Work to be completed => When you write the records again, keep every line exactly as it was.

━━━━━ Exercise input

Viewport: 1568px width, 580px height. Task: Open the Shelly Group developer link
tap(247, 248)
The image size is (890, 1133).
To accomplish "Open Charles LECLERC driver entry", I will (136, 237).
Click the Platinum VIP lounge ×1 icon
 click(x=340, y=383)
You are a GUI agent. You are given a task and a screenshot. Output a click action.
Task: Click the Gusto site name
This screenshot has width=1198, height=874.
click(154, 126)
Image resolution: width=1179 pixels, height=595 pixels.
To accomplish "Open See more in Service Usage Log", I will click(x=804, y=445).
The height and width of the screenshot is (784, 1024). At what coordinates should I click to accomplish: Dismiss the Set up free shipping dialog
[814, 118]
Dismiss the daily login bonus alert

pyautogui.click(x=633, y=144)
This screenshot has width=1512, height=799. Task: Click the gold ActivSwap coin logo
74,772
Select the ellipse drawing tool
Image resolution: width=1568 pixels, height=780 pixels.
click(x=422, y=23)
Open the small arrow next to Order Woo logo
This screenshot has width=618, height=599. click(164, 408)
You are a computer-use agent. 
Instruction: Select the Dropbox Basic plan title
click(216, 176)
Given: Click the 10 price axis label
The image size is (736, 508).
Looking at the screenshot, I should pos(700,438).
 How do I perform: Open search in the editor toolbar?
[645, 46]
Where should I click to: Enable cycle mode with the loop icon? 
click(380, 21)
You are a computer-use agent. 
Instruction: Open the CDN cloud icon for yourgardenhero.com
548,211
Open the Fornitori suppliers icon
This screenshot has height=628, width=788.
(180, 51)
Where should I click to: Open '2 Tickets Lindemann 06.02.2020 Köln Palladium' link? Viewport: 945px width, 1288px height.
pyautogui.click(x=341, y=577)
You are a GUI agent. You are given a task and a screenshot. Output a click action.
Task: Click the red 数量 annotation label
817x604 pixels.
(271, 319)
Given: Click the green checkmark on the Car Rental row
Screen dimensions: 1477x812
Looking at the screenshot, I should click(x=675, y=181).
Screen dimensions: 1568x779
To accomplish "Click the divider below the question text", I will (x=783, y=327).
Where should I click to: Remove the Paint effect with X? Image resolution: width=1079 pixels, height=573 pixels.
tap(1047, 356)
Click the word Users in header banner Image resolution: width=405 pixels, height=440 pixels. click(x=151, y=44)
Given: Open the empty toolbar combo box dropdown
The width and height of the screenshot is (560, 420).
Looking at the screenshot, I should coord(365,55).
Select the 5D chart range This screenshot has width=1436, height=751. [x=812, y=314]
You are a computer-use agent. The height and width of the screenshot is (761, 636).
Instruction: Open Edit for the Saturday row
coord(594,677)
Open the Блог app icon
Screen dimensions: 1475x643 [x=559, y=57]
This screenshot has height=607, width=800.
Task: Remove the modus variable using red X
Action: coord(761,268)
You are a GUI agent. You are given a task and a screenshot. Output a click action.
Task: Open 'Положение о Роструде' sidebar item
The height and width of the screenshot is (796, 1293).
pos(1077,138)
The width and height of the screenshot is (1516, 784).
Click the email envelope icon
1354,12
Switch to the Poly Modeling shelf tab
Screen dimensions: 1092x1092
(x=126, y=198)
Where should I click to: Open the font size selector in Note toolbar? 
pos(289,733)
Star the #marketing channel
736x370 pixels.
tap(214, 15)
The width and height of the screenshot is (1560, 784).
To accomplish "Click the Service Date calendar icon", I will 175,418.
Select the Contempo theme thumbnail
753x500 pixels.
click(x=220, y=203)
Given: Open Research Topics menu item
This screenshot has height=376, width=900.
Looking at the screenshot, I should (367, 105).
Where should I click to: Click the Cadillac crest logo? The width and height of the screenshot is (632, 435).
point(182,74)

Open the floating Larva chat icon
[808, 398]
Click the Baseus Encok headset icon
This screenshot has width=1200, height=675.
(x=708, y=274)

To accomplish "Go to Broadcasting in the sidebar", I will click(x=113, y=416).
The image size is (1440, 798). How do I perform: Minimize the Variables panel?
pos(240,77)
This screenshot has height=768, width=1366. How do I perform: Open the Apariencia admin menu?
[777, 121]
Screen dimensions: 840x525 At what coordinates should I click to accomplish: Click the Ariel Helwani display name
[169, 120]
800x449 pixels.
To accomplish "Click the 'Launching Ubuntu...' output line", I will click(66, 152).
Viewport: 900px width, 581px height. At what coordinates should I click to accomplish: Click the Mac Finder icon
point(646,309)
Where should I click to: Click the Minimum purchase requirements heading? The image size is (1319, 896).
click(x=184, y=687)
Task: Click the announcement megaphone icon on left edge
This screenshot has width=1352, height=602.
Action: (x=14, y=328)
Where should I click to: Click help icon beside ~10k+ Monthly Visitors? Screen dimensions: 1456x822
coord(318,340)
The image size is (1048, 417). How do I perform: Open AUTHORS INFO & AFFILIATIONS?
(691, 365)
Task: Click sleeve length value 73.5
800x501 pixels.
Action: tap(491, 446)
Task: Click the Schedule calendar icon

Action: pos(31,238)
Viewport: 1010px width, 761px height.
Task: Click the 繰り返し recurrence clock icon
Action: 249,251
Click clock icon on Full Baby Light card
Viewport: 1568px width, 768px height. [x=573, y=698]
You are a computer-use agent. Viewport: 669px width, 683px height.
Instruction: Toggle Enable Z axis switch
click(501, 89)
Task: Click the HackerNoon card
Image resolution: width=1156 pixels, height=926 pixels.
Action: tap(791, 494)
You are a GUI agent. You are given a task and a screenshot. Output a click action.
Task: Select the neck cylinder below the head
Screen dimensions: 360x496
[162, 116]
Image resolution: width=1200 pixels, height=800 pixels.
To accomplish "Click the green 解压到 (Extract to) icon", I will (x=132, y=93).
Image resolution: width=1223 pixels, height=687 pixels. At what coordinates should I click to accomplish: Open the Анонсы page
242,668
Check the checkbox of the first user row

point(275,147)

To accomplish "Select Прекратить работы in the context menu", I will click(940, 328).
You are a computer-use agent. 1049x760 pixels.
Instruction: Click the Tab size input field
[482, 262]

━━━━━━━━━━

Exercise solution =>
Viewport: 1568px width, 580px height. Task: Open the Shelly Group developer link
tap(247, 248)
The image size is (890, 1133).
To accomplish "Open Charles LECLERC driver entry", I will (136, 237).
Click the Platinum VIP lounge ×1 icon
 click(x=340, y=383)
You are a GUI agent. You are given a task and a screenshot. Output a click action.
Task: Click the Gusto site name
This screenshot has width=1198, height=874.
click(154, 126)
Image resolution: width=1179 pixels, height=595 pixels.
To accomplish "Open See more in Service Usage Log", I will click(x=804, y=445).
The height and width of the screenshot is (784, 1024). At what coordinates should I click to accomplish: Dismiss the Set up free shipping dialog
[814, 118]
Dismiss the daily login bonus alert

pyautogui.click(x=633, y=144)
This screenshot has width=1512, height=799. Task: Click the gold ActivSwap coin logo
74,772
Select the ellipse drawing tool
Image resolution: width=1568 pixels, height=780 pixels.
click(x=422, y=23)
Open the small arrow next to Order Woo logo
This screenshot has width=618, height=599. click(164, 408)
You are a computer-use agent. 
Instruction: Select the Dropbox Basic plan title
click(216, 176)
Given: Click the 10 price axis label
The image size is (736, 508).
Looking at the screenshot, I should pos(700,438).
 How do I perform: Open search in the editor toolbar?
[645, 46]
Where should I click to: Enable cycle mode with the loop icon? 
click(380, 21)
You are a computer-use agent. 
Instruction: Open the CDN cloud icon for yourgardenhero.com
548,211
Open the Fornitori suppliers icon
This screenshot has height=628, width=788.
(180, 51)
Where should I click to: Open '2 Tickets Lindemann 06.02.2020 Köln Palladium' link? Viewport: 945px width, 1288px height.
pyautogui.click(x=341, y=577)
You are a GUI agent. You are given a task and a screenshot. Output a click action.
Task: Click the red 数量 annotation label
817x604 pixels.
(271, 319)
Given: Click the green checkmark on the Car Rental row
Screen dimensions: 1477x812
Looking at the screenshot, I should click(x=675, y=181).
Screen dimensions: 1568x779
To accomplish "Click the divider below the question text", I will (x=783, y=327).
Where should I click to: Remove the Paint effect with X? Image resolution: width=1079 pixels, height=573 pixels.
tap(1047, 356)
Click the word Users in header banner Image resolution: width=405 pixels, height=440 pixels. click(x=151, y=44)
Given: Open the empty toolbar combo box dropdown
The width and height of the screenshot is (560, 420).
Looking at the screenshot, I should coord(365,55).
Select the 5D chart range This screenshot has width=1436, height=751. [x=812, y=314]
You are a computer-use agent. The height and width of the screenshot is (761, 636).
Instruction: Open Edit for the Saturday row
coord(594,677)
Open the Блог app icon
Screen dimensions: 1475x643 [x=559, y=57]
This screenshot has height=607, width=800.
Task: Remove the modus variable using red X
Action: coord(761,268)
You are a GUI agent. You are given a task and a screenshot. Output a click action.
Task: Open 'Положение о Роструде' sidebar item
The height and width of the screenshot is (796, 1293).
pos(1077,138)
The width and height of the screenshot is (1516, 784).
Click the email envelope icon
1354,12
Switch to the Poly Modeling shelf tab
Screen dimensions: 1092x1092
(x=126, y=198)
Where should I click to: Open the font size selector in Note toolbar? 
pos(289,733)
Star the #marketing channel
736x370 pixels.
tap(214, 15)
The width and height of the screenshot is (1560, 784).
To accomplish "Click the Service Date calendar icon", I will 175,418.
Select the Contempo theme thumbnail
753x500 pixels.
click(x=220, y=203)
Given: Open Research Topics menu item
This screenshot has height=376, width=900.
Looking at the screenshot, I should (367, 105).
Where should I click to: Click the Cadillac crest logo? The width and height of the screenshot is (632, 435).
point(182,74)

Open the floating Larva chat icon
[808, 398]
Click the Baseus Encok headset icon
This screenshot has width=1200, height=675.
(x=708, y=274)

To accomplish "Go to Broadcasting in the sidebar", I will click(x=113, y=416).
The image size is (1440, 798). How do I perform: Minimize the Variables panel?
pos(240,77)
This screenshot has height=768, width=1366. How do I perform: Open the Apariencia admin menu?
[777, 121]
Screen dimensions: 840x525 At what coordinates should I click to accomplish: Click the Ariel Helwani display name
[169, 120]
800x449 pixels.
To accomplish "Click the 'Launching Ubuntu...' output line", I will click(66, 152).
Viewport: 900px width, 581px height. At what coordinates should I click to accomplish: Click the Mac Finder icon
point(646,309)
Where should I click to: Click the Minimum purchase requirements heading? The image size is (1319, 896).
click(x=184, y=687)
Task: Click the announcement megaphone icon on left edge
This screenshot has width=1352, height=602.
Action: (x=14, y=328)
Where should I click to: Click help icon beside ~10k+ Monthly Visitors? Screen dimensions: 1456x822
coord(318,340)
The image size is (1048, 417). How do I perform: Open AUTHORS INFO & AFFILIATIONS?
(691, 365)
Task: Click sleeve length value 73.5
800x501 pixels.
Action: tap(491, 446)
Task: Click the Schedule calendar icon

Action: pos(31,238)
Viewport: 1010px width, 761px height.
Task: Click the 繰り返し recurrence clock icon
Action: 249,251
Click clock icon on Full Baby Light card
Viewport: 1568px width, 768px height. [x=573, y=698]
You are a computer-use agent. Viewport: 669px width, 683px height.
Instruction: Toggle Enable Z axis switch
click(501, 89)
Task: Click the HackerNoon card
Image resolution: width=1156 pixels, height=926 pixels.
Action: tap(791, 494)
You are a GUI agent. You are given a task and a screenshot. Output a click action.
Task: Select the neck cylinder below the head
Screen dimensions: 360x496
[162, 116]
Image resolution: width=1200 pixels, height=800 pixels.
To accomplish "Click the green 解压到 (Extract to) icon", I will (x=132, y=93).
Image resolution: width=1223 pixels, height=687 pixels. At what coordinates should I click to accomplish: Open the Анонсы page
242,668
Check the checkbox of the first user row

point(275,147)

To accomplish "Select Прекратить работы in the context menu", I will click(940, 328).
You are a computer-use agent. 1049x760 pixels.
Instruction: Click the Tab size input field
[482, 262]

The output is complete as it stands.